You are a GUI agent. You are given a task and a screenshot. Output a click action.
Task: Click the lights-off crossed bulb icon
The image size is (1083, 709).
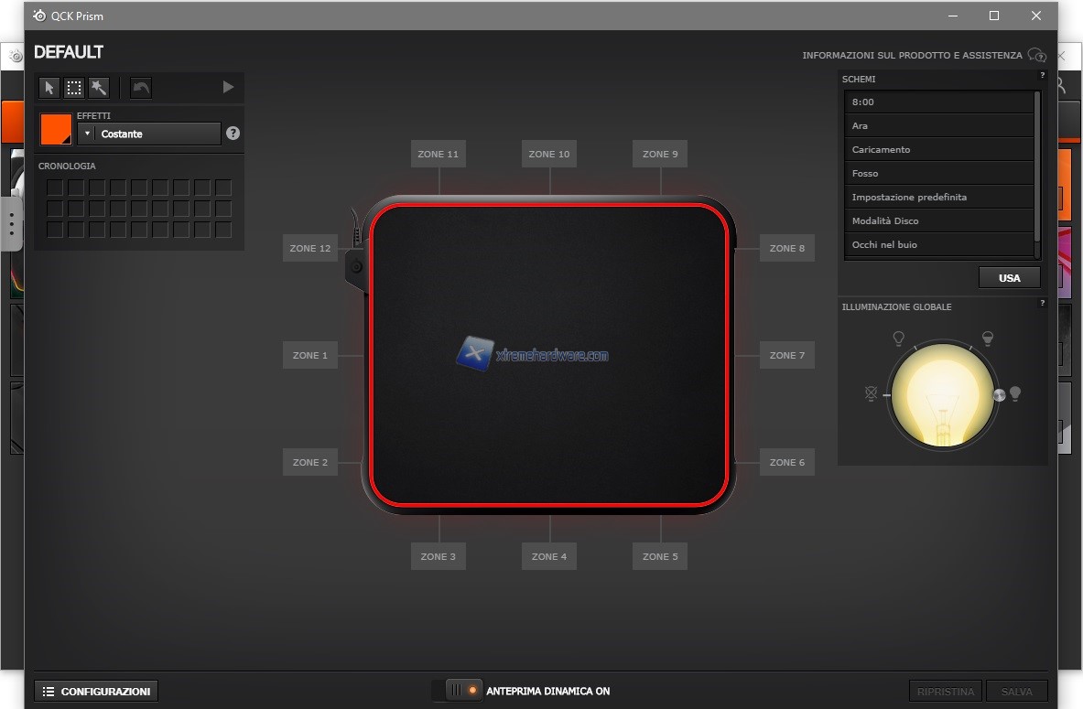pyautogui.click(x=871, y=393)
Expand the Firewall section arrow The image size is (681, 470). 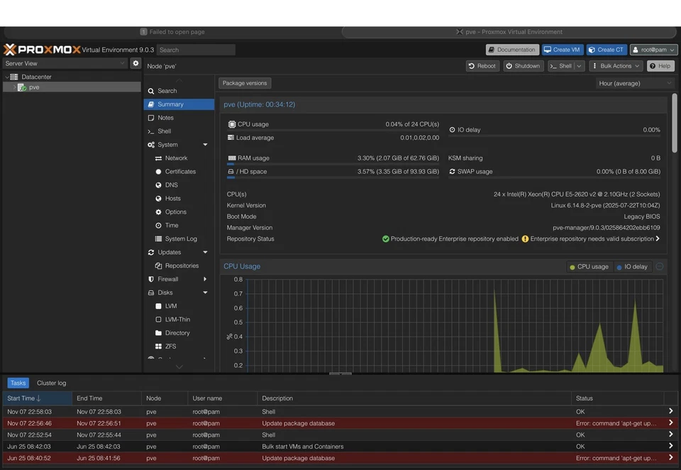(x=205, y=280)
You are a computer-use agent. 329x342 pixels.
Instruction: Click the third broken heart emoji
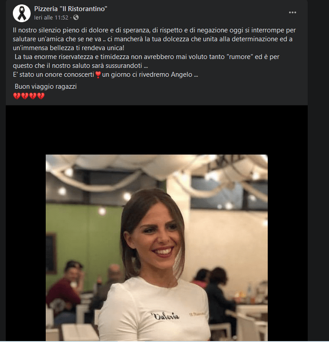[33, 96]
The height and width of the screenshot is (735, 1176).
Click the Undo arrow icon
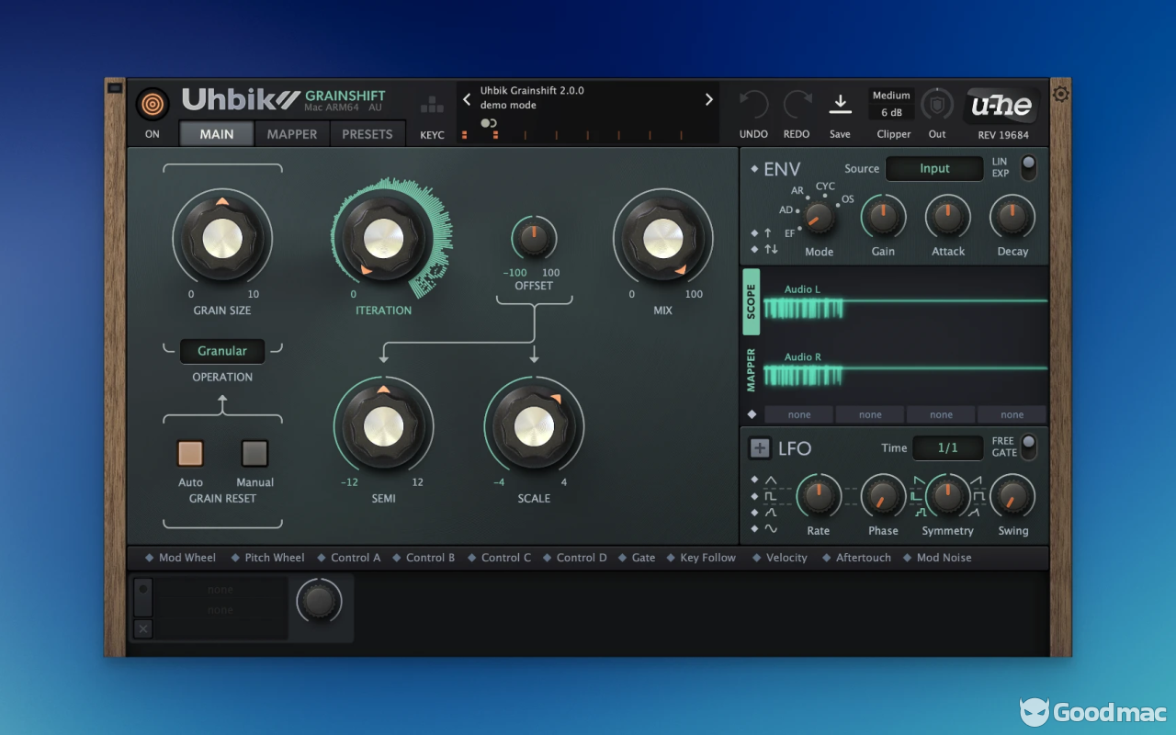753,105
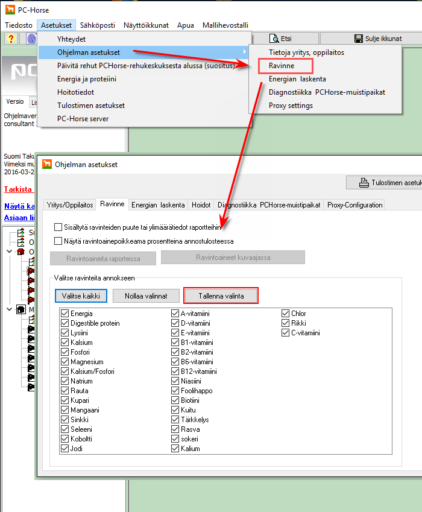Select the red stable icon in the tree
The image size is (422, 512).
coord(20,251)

* EXERCISE DESCRIPTION
Can you retype the entries word for word, from the line containing "The height and" through the end of the entries, and leave the pictures out?

* SOLUTION TO THE EXERCISE
The height and width of the screenshot is (735, 1176).
Click the Undo arrow icon
753,105
Select the red stable icon in the tree
The image size is (422, 512).
coord(20,251)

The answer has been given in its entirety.